Reduced weight gain in male Sigmar1^−/− mice is another interesting result that has not been previously reported. It could be rationalized by impaired differentiation of Sigmar1^−/− MEFs to an adipocyte-like phenotype as observed here in vitro, since adipose tissue is an important contributor to body weight gain. We did not see significantly changed adipocyte marker levels (except for adiponectin) or cell size in Sigmar1^−/− (vs Sigmar1^+/+) mouse adipose tissues collected at the end of 6 months of HFD feeding (Figures S1 and S2). However, there are caveats in these results. First, the markers were detected using tissues which contained different cell types. Second, body weights were nearly plateaued at the end of 6 months, and the weight of Sigmar1^−/− mice appeared to “catch up” with that of Sigmar1^+/+ mice. Thus, to attain conclusive comparison of adipogenesis between Sigmar1^−/− and Sigmar1^+/+ animals, further investigation would be performed using adipocytes isolated from fresh adipose tissues, preferably at fast-growth earlier time points.

In a recent report³⁸, HFD-induced peripheral neuropathy was alleviated in Sigmar1^−/− mice, but no body weight data was available.

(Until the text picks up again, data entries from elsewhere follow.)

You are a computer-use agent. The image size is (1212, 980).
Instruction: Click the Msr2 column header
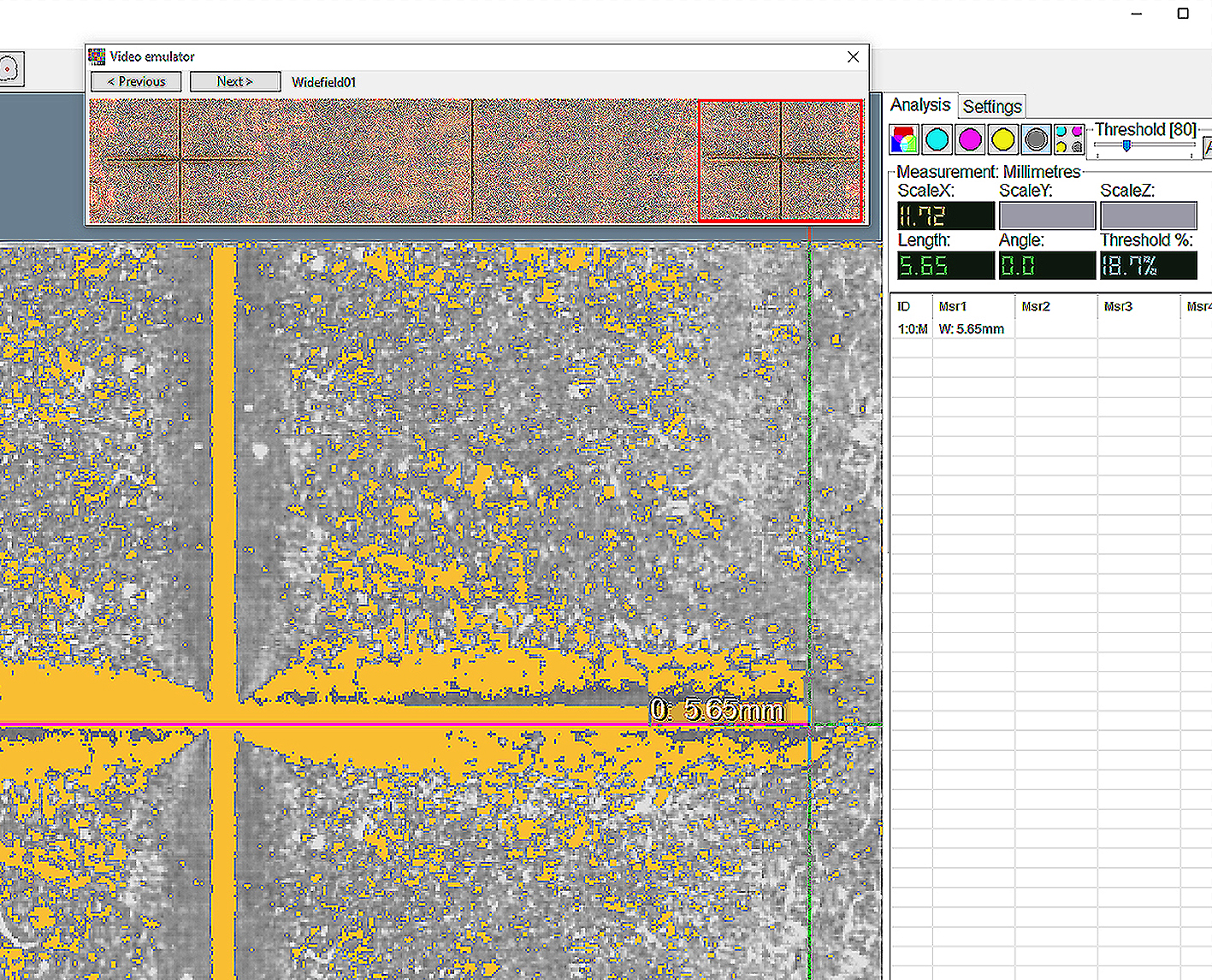(x=1036, y=306)
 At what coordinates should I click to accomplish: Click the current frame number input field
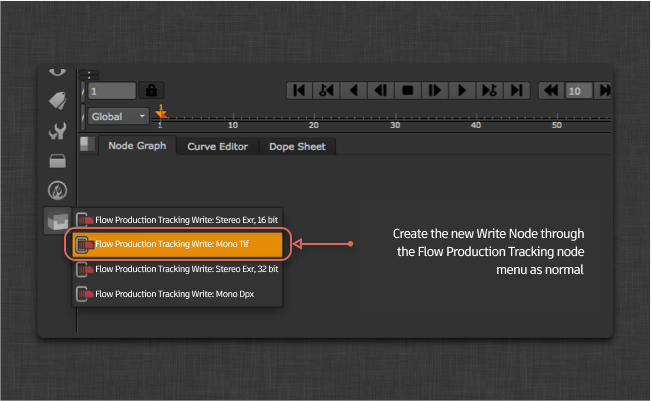(110, 90)
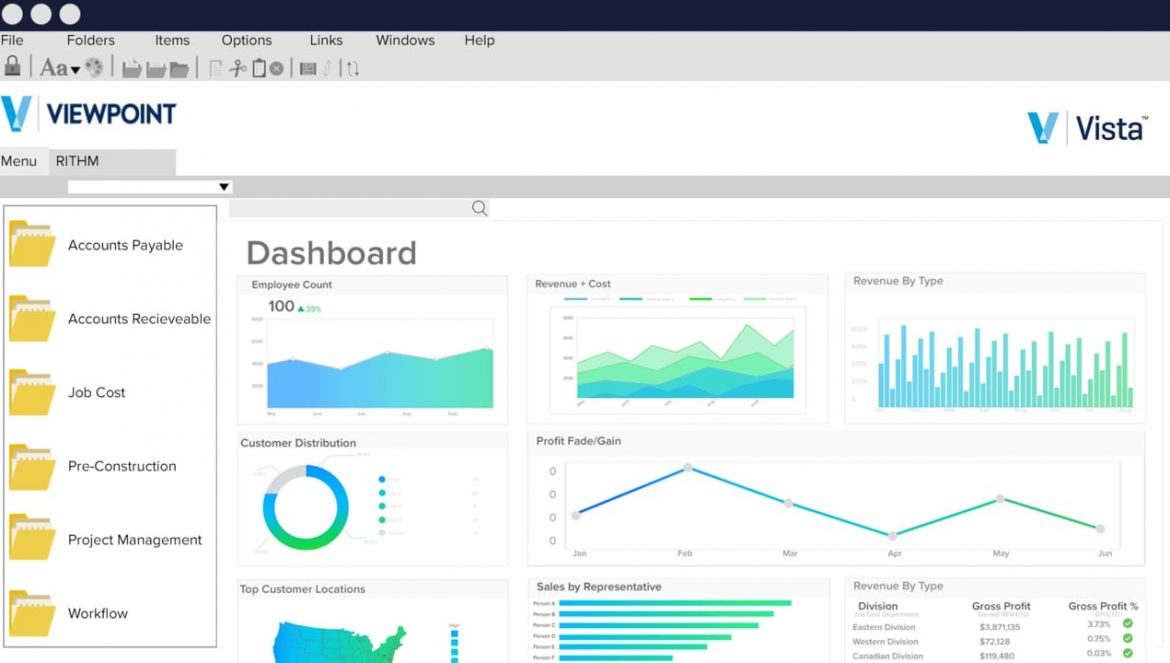The image size is (1170, 663).
Task: Click the delete (circle X) toolbar icon
Action: click(277, 66)
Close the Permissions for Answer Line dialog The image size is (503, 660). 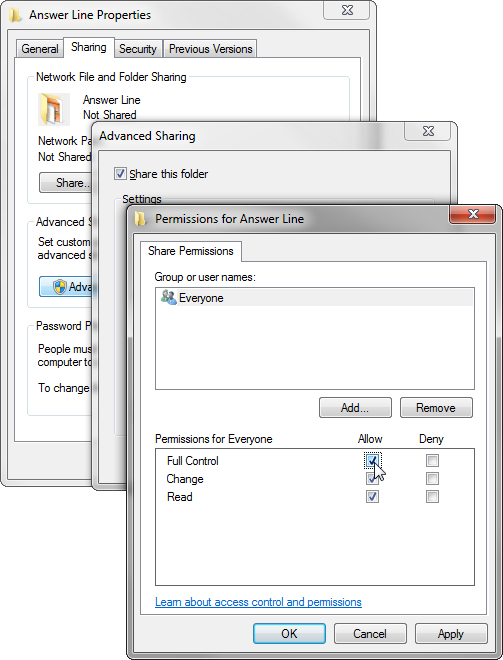coord(473,214)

In another study, treating mice with a Sig1R antagonist (BD1063) reduced overconsumption of palatable (high-sucrose) food during the first hour of feeding³⁹. This short-term effect appears to be more neuropsychiatry-related, an analogy being that Sig1R is a cocaine-binding site involved in drug addiction²⁶. Interestingly, in a multiple-treatments meta-analysis to compare 15 antipsychotic drugs, haloperidol along with ziprasidone and lurasidone were the only ones not associated with significantly more weight gain than placebo in adult patients⁴⁰. Though a known Sig1R antagonist, haloperidol is not Sig1R selective^12, 26. Moreover, antipsychotic drugs often impact food intake⁴¹. Therefore, caution must be taken in the interpretation of the relationship between these drugs and body weight changes. In contrast to the pharmacological studies, in our long-term HFD feeding experiments showing lower Sigmar1^−/− vs Sigmar1^+/+ body weights, we did not see reduced food intake of Sigmar1^−/− mice compared to the wild type animals over a 6-month period. Nevertheless, the well-documented importance of Sig1R in animal behaviors should be taken into account when thinking of Sig1R for metabolic intervention. Sex is another important variable. Sig1R is a sterol binding protein with some putative endogenous ligands being steroid hormones²⁵. However, body weight is also subject to other factors such as housing environment, type of HFD, bedding, or even the season when measurement is made. Therefore, the difference in body weight observed between male and female mice needs to be re-examined in continued experiments. As body weight is a complex issue directly related to obesity, our findings may open a potential avenue for future research into the utility of SigR1 as an anti-obesity therapeutic target.

Conclusion

The influence of Sig1R on cell identity is an underexplored area. We found that induced adipocyte-like phenotypic parameters of MEFs were down- and up-regulated, respectively, due to Sig1R ablation and its pharmacological activation. The observed effect is deemed Sig1R-specific because primary MEFs were isolated from Sigmar1^−/− and Sigmar1^+/+ mouse embryos. With many Sig1R-binding drugs in cache and ligand-bound Sig1R structures recently solved^27, 42, we hope this study would prod interest in further evaluating the potential of targeting Sig1R for modulation of adipogenesis.